[[ SOURCE PASSAGE open ]]

Bigfoot hunters can now take their hunt to specific geographic locations thanks to the Bigfoot Field Researchers Organization (BFRO), which has put together this Bigfoot Sightings data set. The BGFO has broken everything down into searchable categories such as how many people have witnessed sightings or suggestions for most likely sightings based on geographic clusters of previous sightings.
Even bizarre data sets can be useful and, in this case, sponsored. The Great British Toilet Map, sponsored by a British cleaning product company, was created by the British Toilet Association to promote their “Use Our Loos” public toilet initiative. The map, which charts the location of over 11,000 facilities, is United Kingdom’s “largest database of publicly accessible toilets,” making it relevant to any Brit or visitor who’s ever needed a loo.
While it may seem morose, it’s also quite fascinating to examine this data set of the last words of inmates who were executed by the State of Texas. The data set includes information about the inmates and links to their last statements. While the data may not be as practical as some other sets on this list, the historical value of the information cannot be ignored.

[[ SOURCE PASSAGE closed ]]
[[ GIVEN DATA open ]]

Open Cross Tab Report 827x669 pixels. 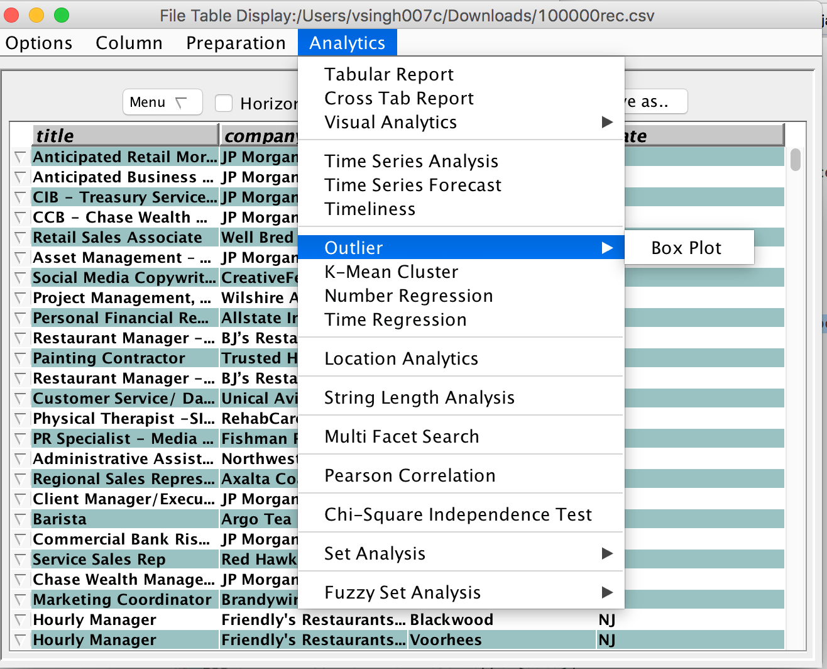(x=399, y=98)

[[ GIVEN DATA closed ]]

PROBLEM TO WORK ON: Please resume the passage on unusual data sets from where it stops. The listing can be ignored.

WRITTEN RESPONSE:
Mushrooms can be potentially harmful or delicious in food dishes. To separate the toxic from the tasty, researcher Jeff Schlimmer took records from the National Audubon Society Field Guide to North American Mushrooms and created this data set that organizes 23 species of gilled mushrooms into categories of “definitely edible,” “definitely poisonous,” and “unknown.” The best advice is to stick to what’s definitely edible.
“Does it fart?” began as a Twitter hashtag that captivated fart-lovers everywhere. To answer the question, this odorous data set was created on OpenDataSoft with 80 different animal species along with the answer to the infamous question. The data set also includes specific notes like, “They do it often and have no shame,” for orangutans.
Toys are things to play with for children, but they’re something else entirely for researchers at the Courant Institute of New York University. The NYU Object Recognition Benchmark Dataset is intended to be used for 3D recognition of objects based on shape. To create the data set, the researchers used images of 50 different toys from five categories: airplanes, trucks, four-legged animals, human figures, and cars.
Dog lovers take a lot of time to find the perfect name for their pooch and this data set from the European Data Portal provides insight into dog owners from the Swiss city of Zurich. There are over 7,000 names in the database and include names like Akosambo's Black Massai Ulani, Zorro of Blue Diamond, and Windy Nights Nice Angel.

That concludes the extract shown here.